Managing Expectations

By Aoifinn Devitt, CFP® – Chief Investment Officer

October turned out to be a little spooky after all.  The month launched somewhat unsteadily, reeling from a “September effect” which did exactly what it said on the tin (markets were negative).  Uncertainties were then amplified on October 7 by the attacks on Israel and a devastating escalation of hostilities in the region. Markets were subsequently whipsawed around for much of the period and ended down slightly, although the month itself felt a lot more volatile. The year-to-date performance is now less than 10% for the S&P following a month of October that saw returns of -1.24% ( -6.7% for the past three months). Nasdaq shed 2.25% for the month (-7.4% for the past three months), while European stocks were broadly flat.  At this stage only the continental European DAX is up for the year with the FTSE flat to slightly negative (-1.44%). In Asia there was savage performance in Hong Kong (-12.38% in the three-month period bringing year to date to -13.55%) while Japan remains a relative darling of the region – up 21% year to date, and actually positive in the past month.  Even China is in better shape than Hong Kong – and is only off 2% year to date in the Shanghai Comp and -7% for the past three months. This comes at a time that pundits are advising that lower growth is the “new normal” for China, while Japan is finally seeing (and celebrating) some modest inflation for the first time in decades.

Source: Morningstar as of 11/2/2023


There continues to be a rash of somewhat conflicting data circulating – decent corporate earnings were punished for falling short of every last expectation – particularly for tech stocks. Meanwhile job openings are creeping up, demand for labor is still high but there seems to be less concern about inflation. Construction spending is on the rise for the ninth month in a row, flying in the face of expected softening due to high mortgage rates and consumer spending remains supported. Some cracks are appearing, however, in areas such as international travel and cruises as concern about Middle Eastern tensions rattle travelers.

The Fed decided to hold on interest rates on November 1 – which was matched by the Bank of England in its decision one day later.
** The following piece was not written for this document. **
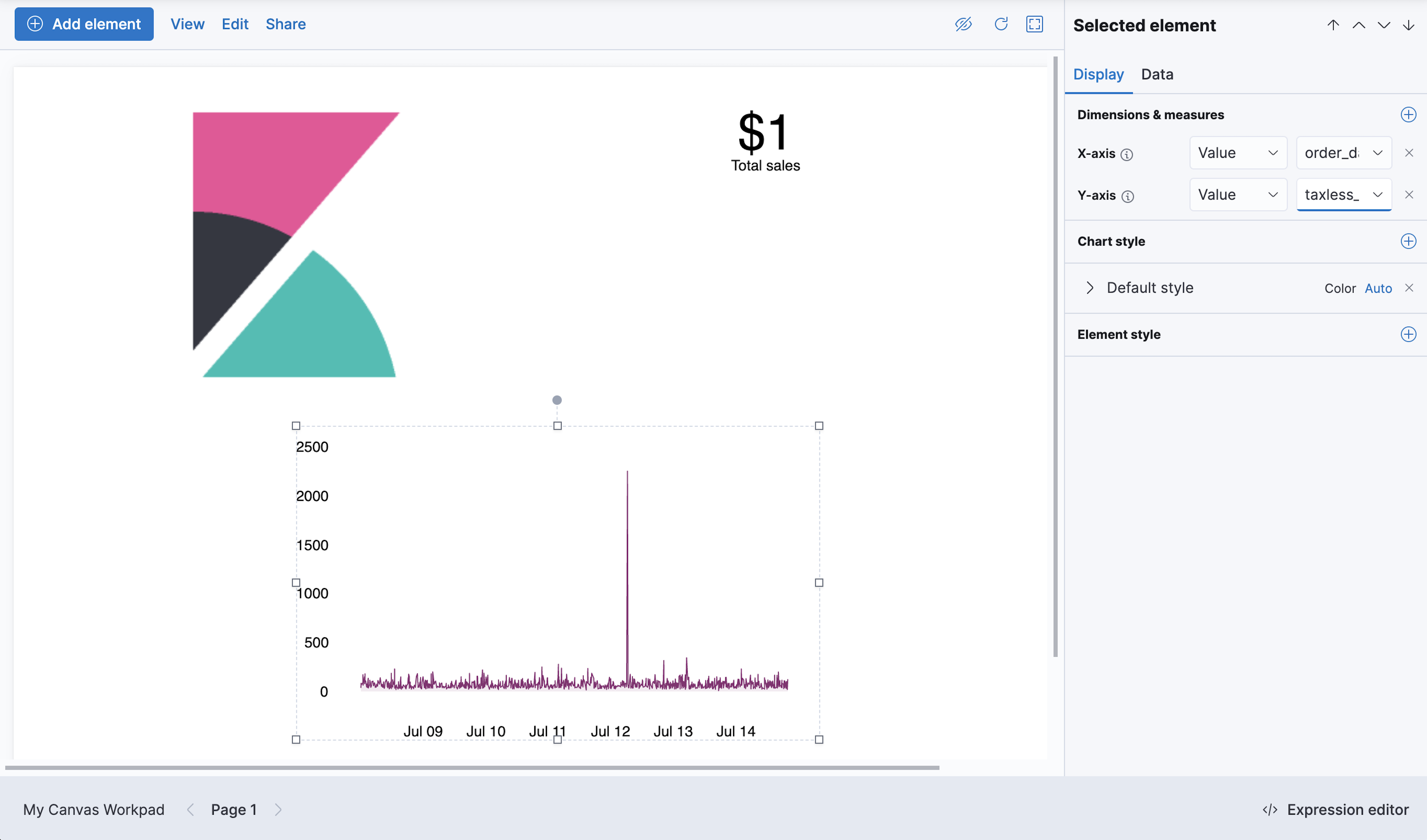Click the Add element button
This screenshot has height=840, width=1427.
[84, 24]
European inflation fell to its lowest level in two years, suggesting that rates there could take a breather too.  Although the Fed’s inaction was broadly anticipated it had an interesting effect on investors used to parsing every word uttered by Chairman Powell.  It seems, just in the past few days, that expectations of just how “long” is “longer” (as in “higher rates for longer”) is likely to have shifted.  There is a saying that “a week is a long time in politics” and we might also say the same for bond markets. While last week bond yields were riding high, we have just seen the greatest fall in the US 10-year yield since the banking crisis in the Spring.

We welcome this consolidation in bond prices, as we are mindful that investors had been enthusiastically buying bonds focused on the yields, only to be rocked by principal erosion as those yields moved even higher. A period of stabilization – congruent with the Fed’s watchful waiting of data and the economy’s health – would allow fixed income to do what it says on the tin and act as ballast in the portfolio.